Abstract
A multiplex PCR method was developed to simultaneously detect two transformation vectors (pCGP1470 and pCGP1991) used in the development of GM carnation plants (Moonvista, Moonaqua, Moonshadow, Moonlite, Moonshade, and Moodust). To screen for GM carnation plants, one specific primer was designed from acetolactate synthase (SuRB/ALS) terminator sequence.
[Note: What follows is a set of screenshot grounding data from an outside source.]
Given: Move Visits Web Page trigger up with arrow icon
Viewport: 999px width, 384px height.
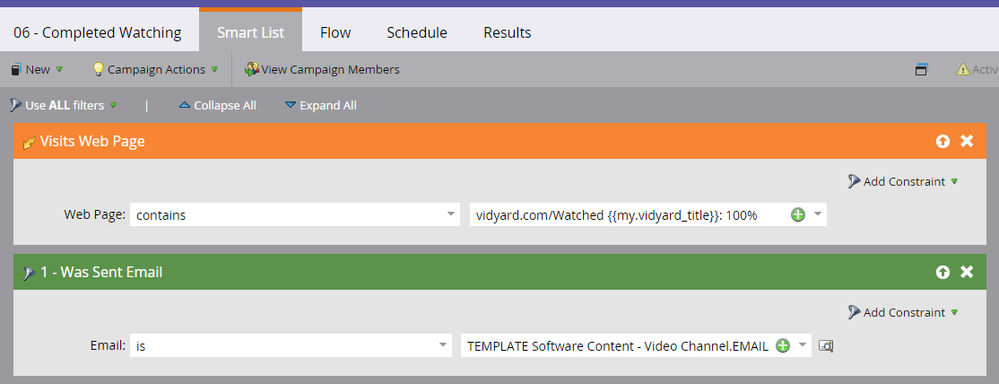Looking at the screenshot, I should point(942,141).
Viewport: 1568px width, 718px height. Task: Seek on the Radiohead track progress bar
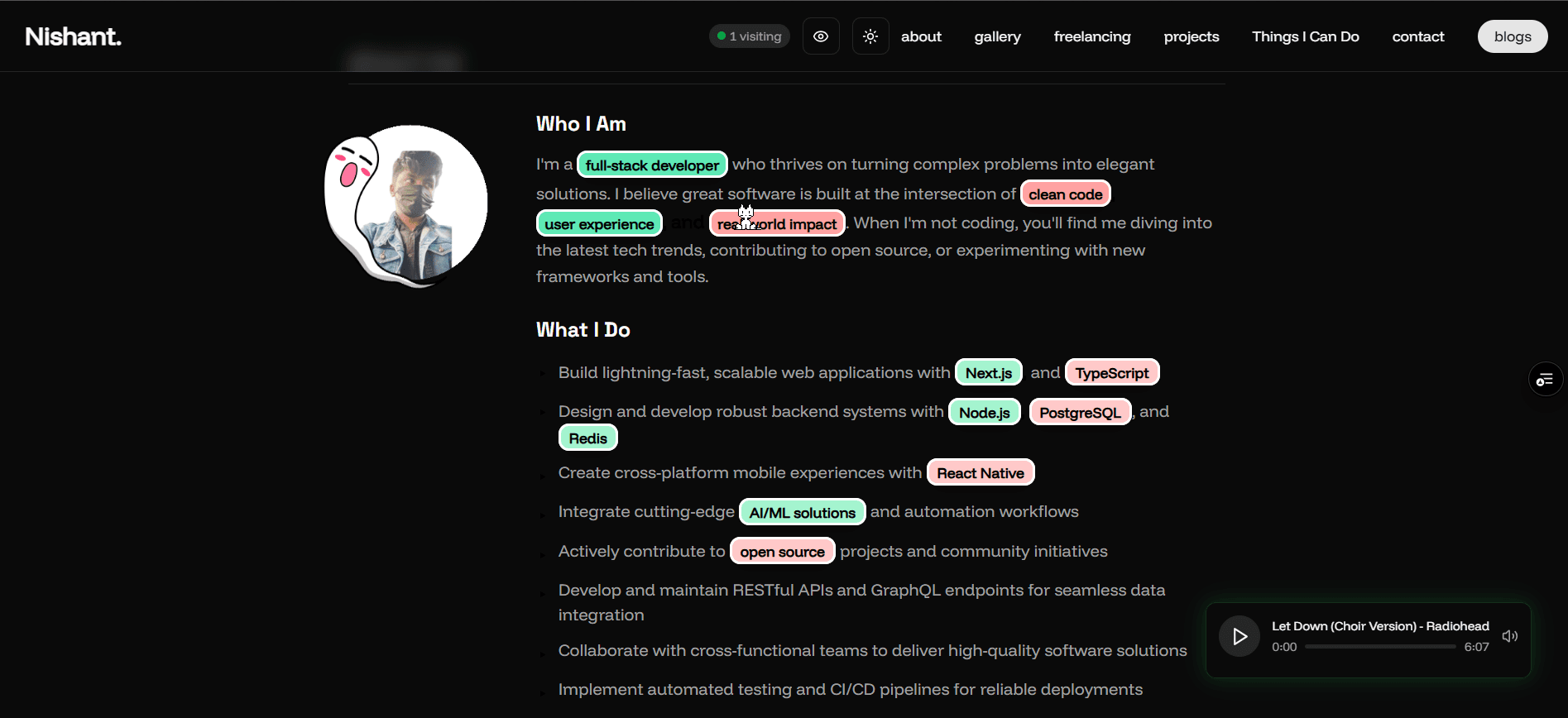tap(1379, 647)

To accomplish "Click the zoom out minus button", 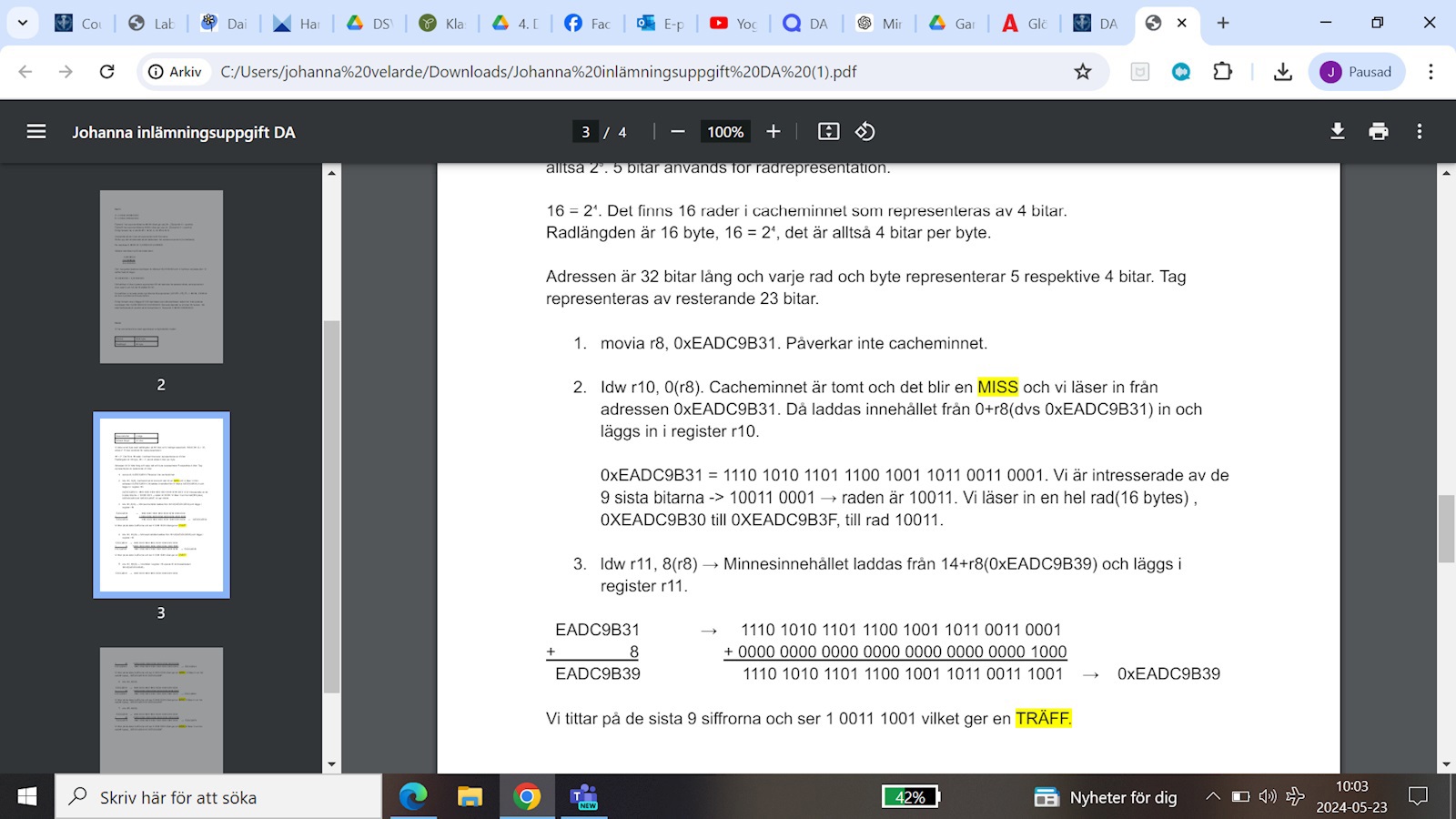I will pyautogui.click(x=677, y=132).
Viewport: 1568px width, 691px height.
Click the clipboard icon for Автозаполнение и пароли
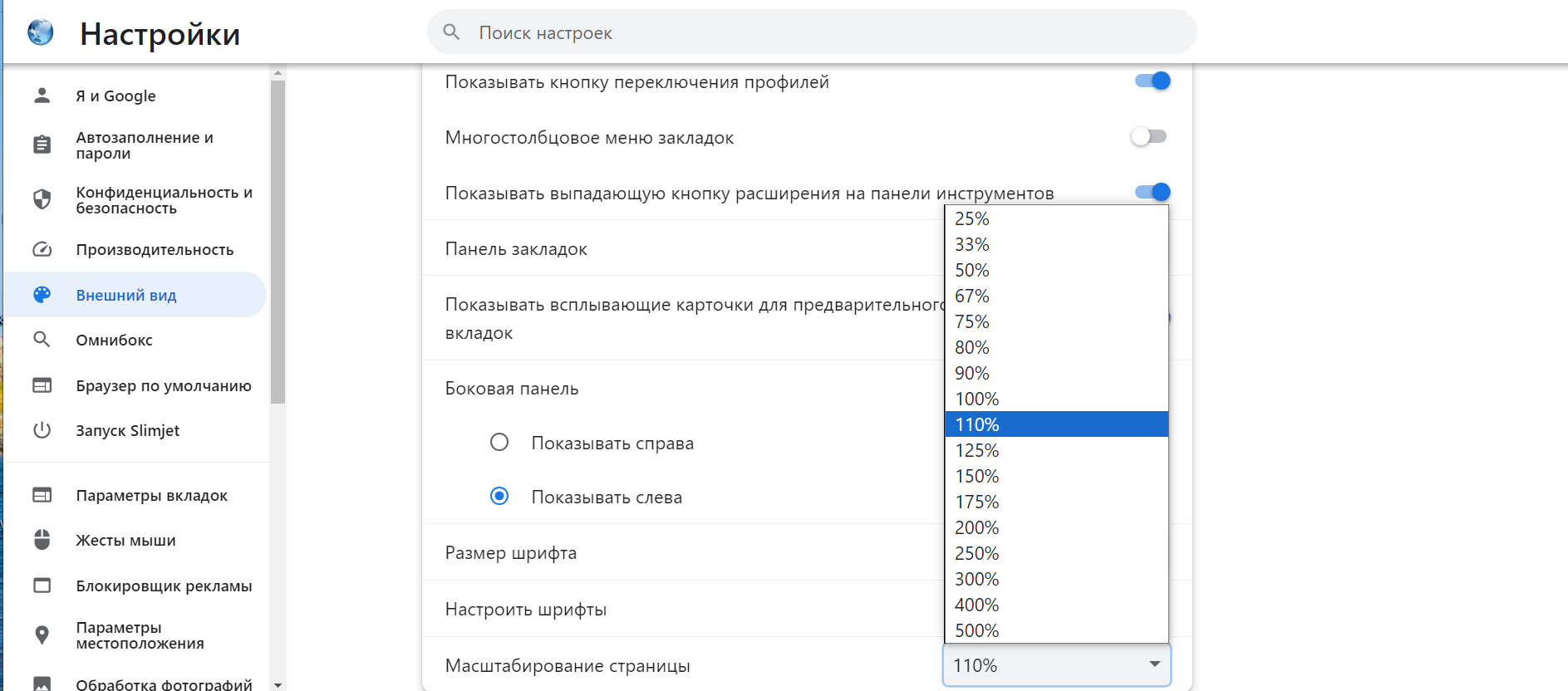42,145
The anthocyanidin synthase (ANS) was also used as an endogenous reference gene of carnation in PCR detection. The primer pair ANS-KF/KR producing 100 bp amplicon was used to amplify the ANS gene and no amplified product was observed in any of the 10 different plants used as a template. The primer pair C1991-KF/KR was designed to amplify the junction sequence between dihydroflavonol reductase (DFR) gene and DFR terminator in pCGP1991. To confirm pCGP1470, the primer pair C1470-KF/KR was designed to cover the junction sequence between Mac promoter and DFR gene. The detection limit of the multiplex PCR method is approximately 1%. This result indicates that this multiplex PCR method could be a useful tool for monitoring unauthorized GM carnation in Korea.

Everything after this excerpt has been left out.